I began creating the webnovel, 1969: Protest, Sex, Drugs, and Rock n' Roll, in 1995 when, as a consultant in educational publishing, I observed that early web-based content seemed to be primarily paper-based content transferred, more or less as is, to the web. It seemed to me that as with many other technologies of the past 150 years, such as photography, records (sound recordings), movies (motion pictures), radio, and television, most web content creators were stuck in the paradigms of the "old media."
I was determined to think "outside the box" about content creation for this new media and, as my work at that time was primarily in educational publishing, I first focused on what I hoped would be new paradigms for teaching and learning in light of the web.

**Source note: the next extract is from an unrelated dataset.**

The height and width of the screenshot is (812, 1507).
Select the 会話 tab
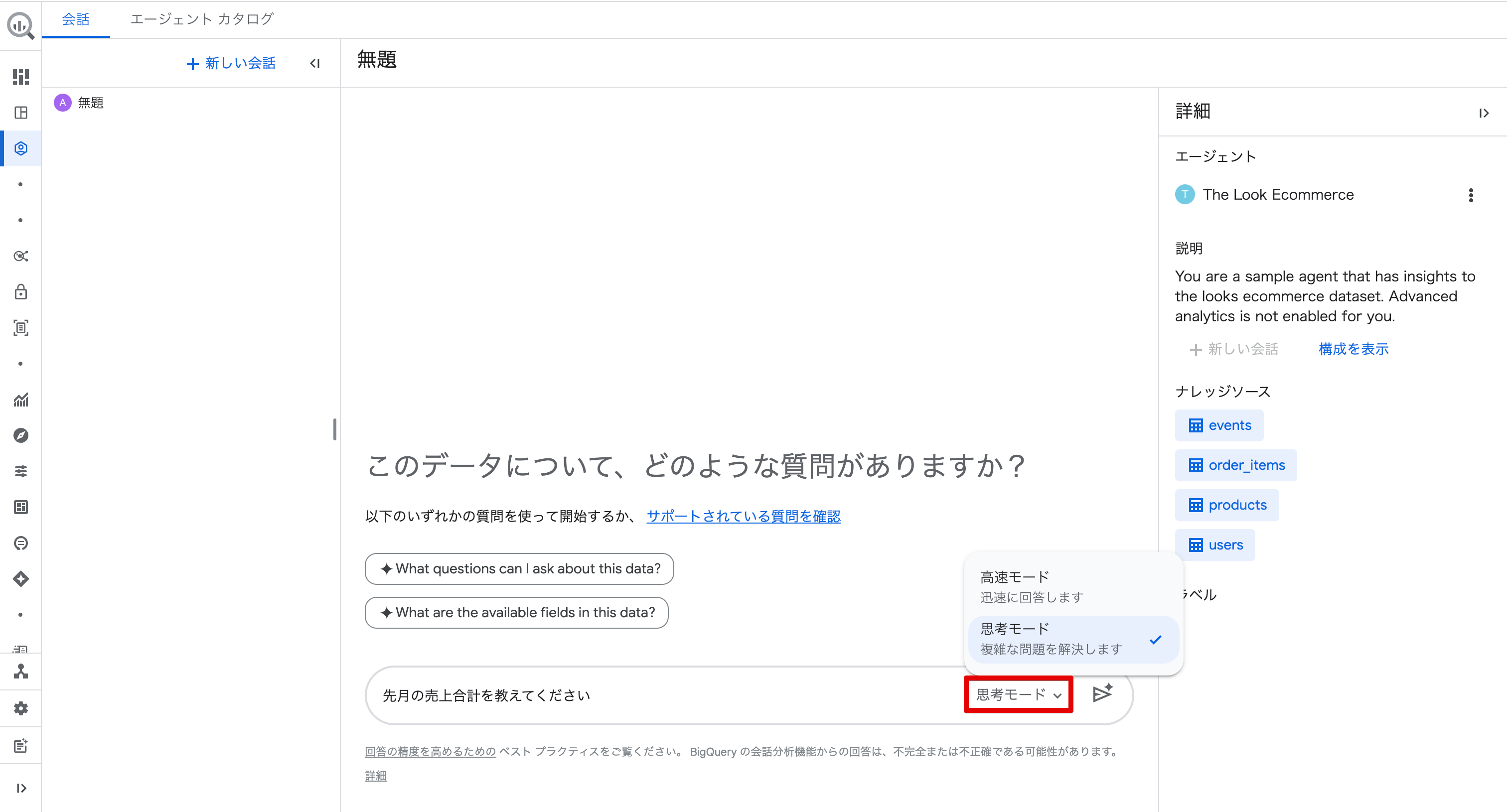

Sad to say, efforts (by me and others) to get the educational publishing industry to embrace genuinely new and powerful approaches to educational content creation and delivery have, by and large, failed. After observing the use of computer technology in K-12 education for more than thirty years, my personal judgment is that most such uses are, at best, extensions of 19th century pedagogy and technology.
Meanwhile, I decided to apply my thoughts about a new paradigm for content creation and publishing to my avocation, writing fiction. Here, I found a different sort of obstacle: for many years, my ideas for web-based fiction were ahead of the web content-creation tools available to writers who might not be techies. In the last few years, however, with the advent of blogs and media file-sharing sites, there are beginning to be some web authoring tools that may address the needs of writers seeking to create works specifically for this new medium.
In the meantime, traditional book (and other media) publishers have as yet to figure out their place in this "brave new world" of web-based content creation and distribution.
So, I have begun to work with a small group of writers to think outside the box about creating and publishing original works over the web, both fiction and non-fiction, for adults and young adults, for the consumer and the school markets.
One's crystal ball need not extend very far to see that some form of wireless, digital communication is already becoming the primary medium for popular culture; should not, then, fiction writers be figuring out how best to use this medium to portray life in all the richness and variability heretofore done largely through novels, short stories, poetry, and film?
For my part, I have begun to publish several webnovels in serial form, emulating the 19th century practice of doing so though newspapers and magazines, which for most people were the equivalent of the 20th century's radio and TV. I hope that you will join me in this endeavor, at least as "readers" and critics, perhaps as fellow authors and/or contributors.